§ Required work: Copy nothing but the lines below, from the one with "Click the 回收 button" through the one with "This screenshot has height=840, width=1098.", exactly as written; no pictures should appear.

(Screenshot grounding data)

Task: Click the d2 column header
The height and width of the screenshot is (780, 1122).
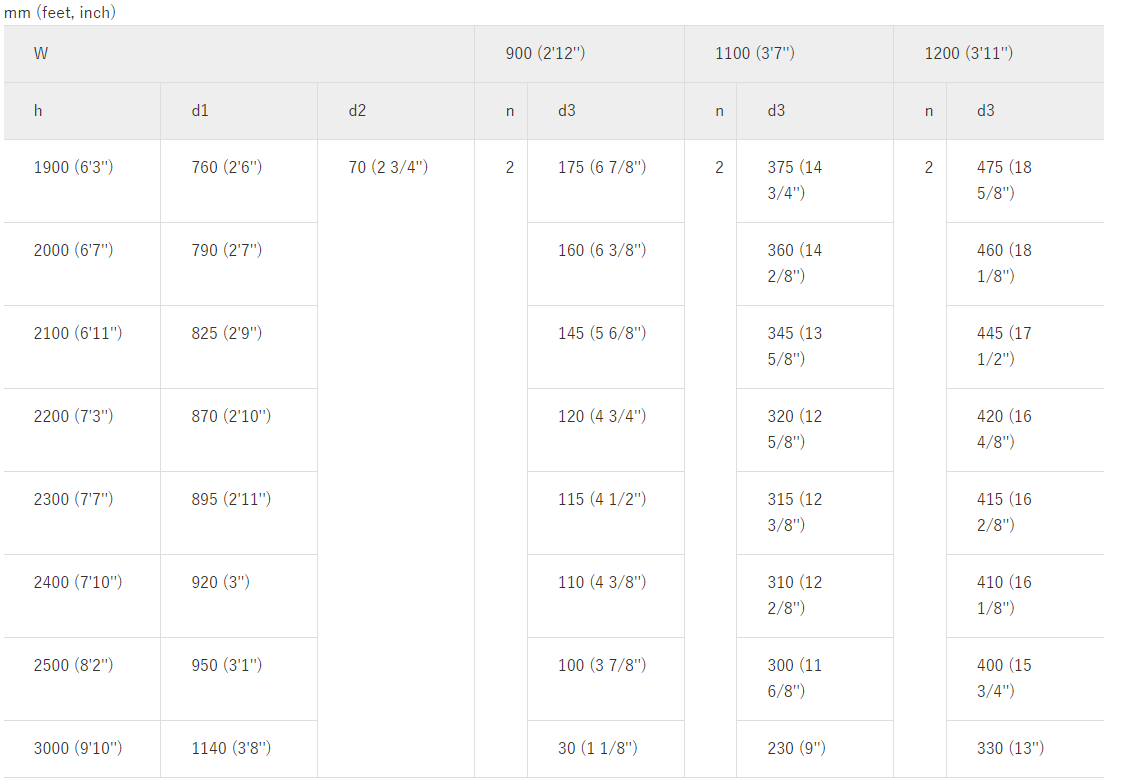Action: pyautogui.click(x=357, y=111)
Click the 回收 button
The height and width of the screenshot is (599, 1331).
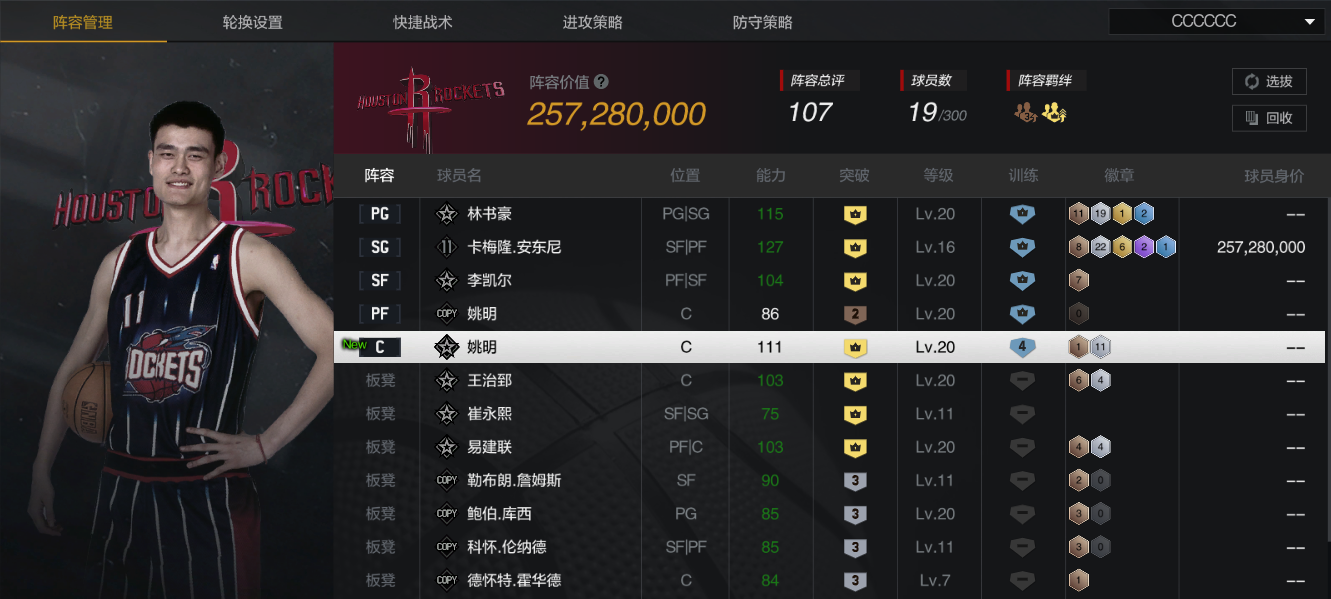click(x=1269, y=118)
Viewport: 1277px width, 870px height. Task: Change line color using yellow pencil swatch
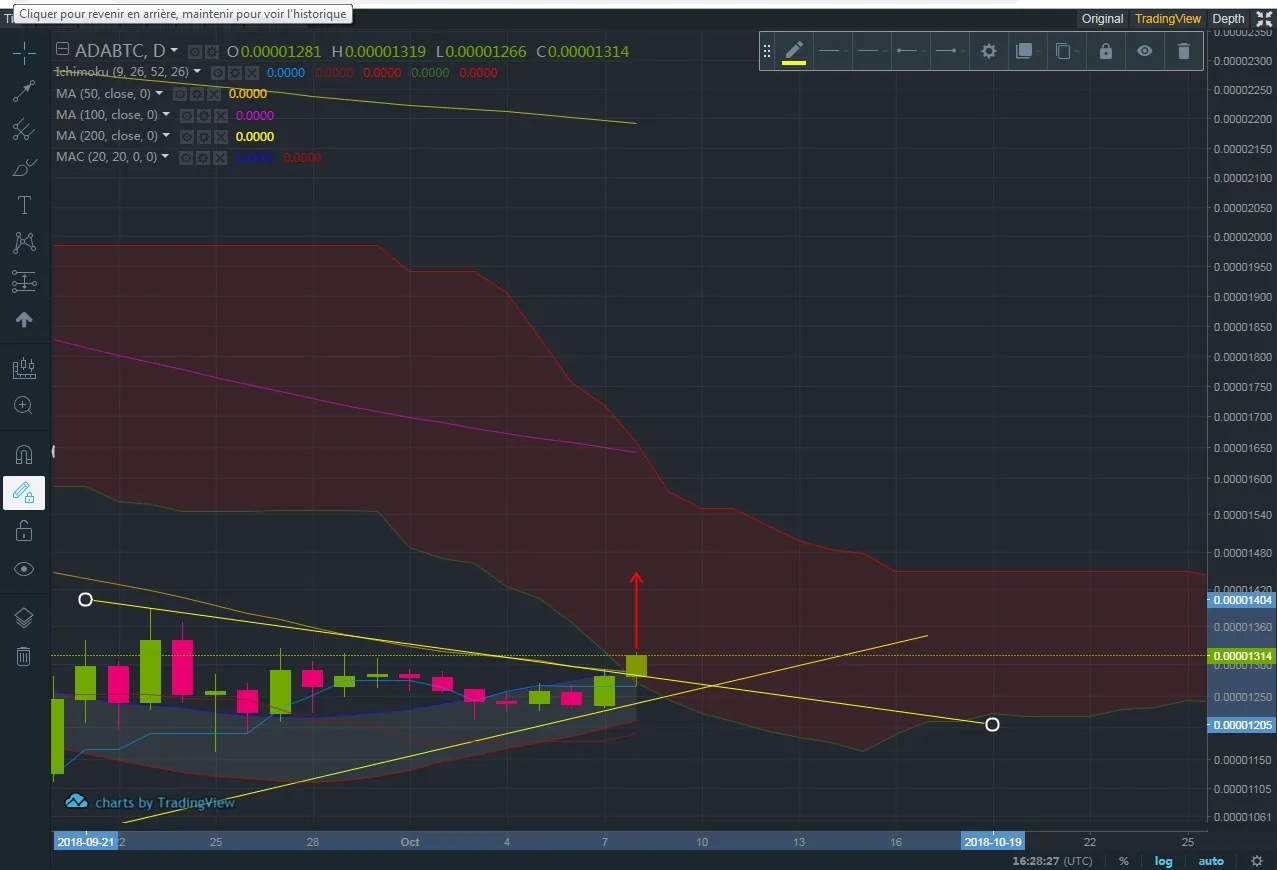tap(794, 52)
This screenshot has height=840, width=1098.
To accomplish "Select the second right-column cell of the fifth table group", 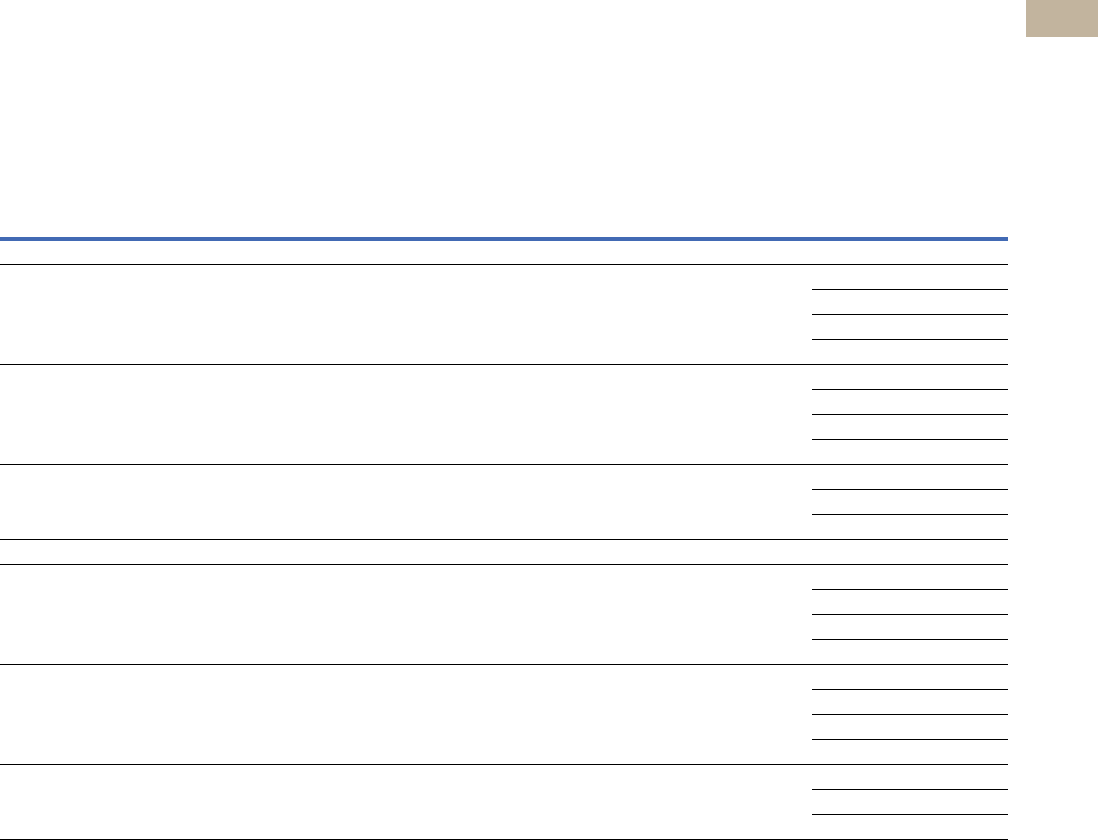I will pos(908,702).
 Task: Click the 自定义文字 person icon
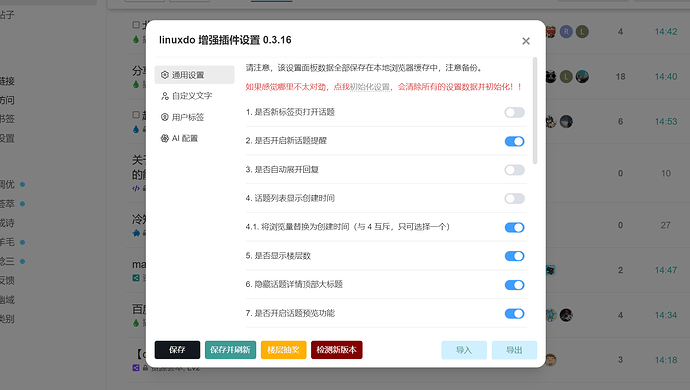point(165,96)
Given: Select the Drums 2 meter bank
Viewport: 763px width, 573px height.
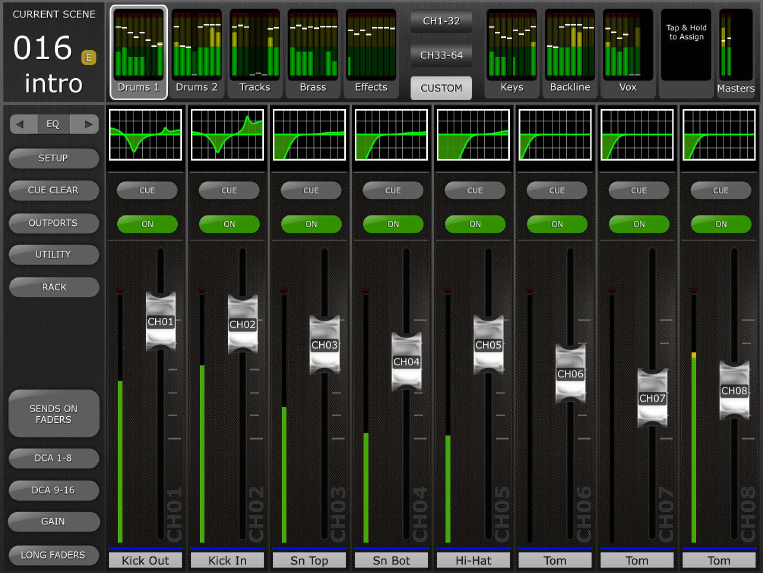Looking at the screenshot, I should [x=197, y=53].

§ Task result:
Click the 回收 button
The height and width of the screenshot is (599, 1331).
click(x=1269, y=118)
Viewport: 1277px width, 870px height. Task: Change line color using yellow pencil swatch
tap(794, 52)
This screenshot has height=840, width=1098.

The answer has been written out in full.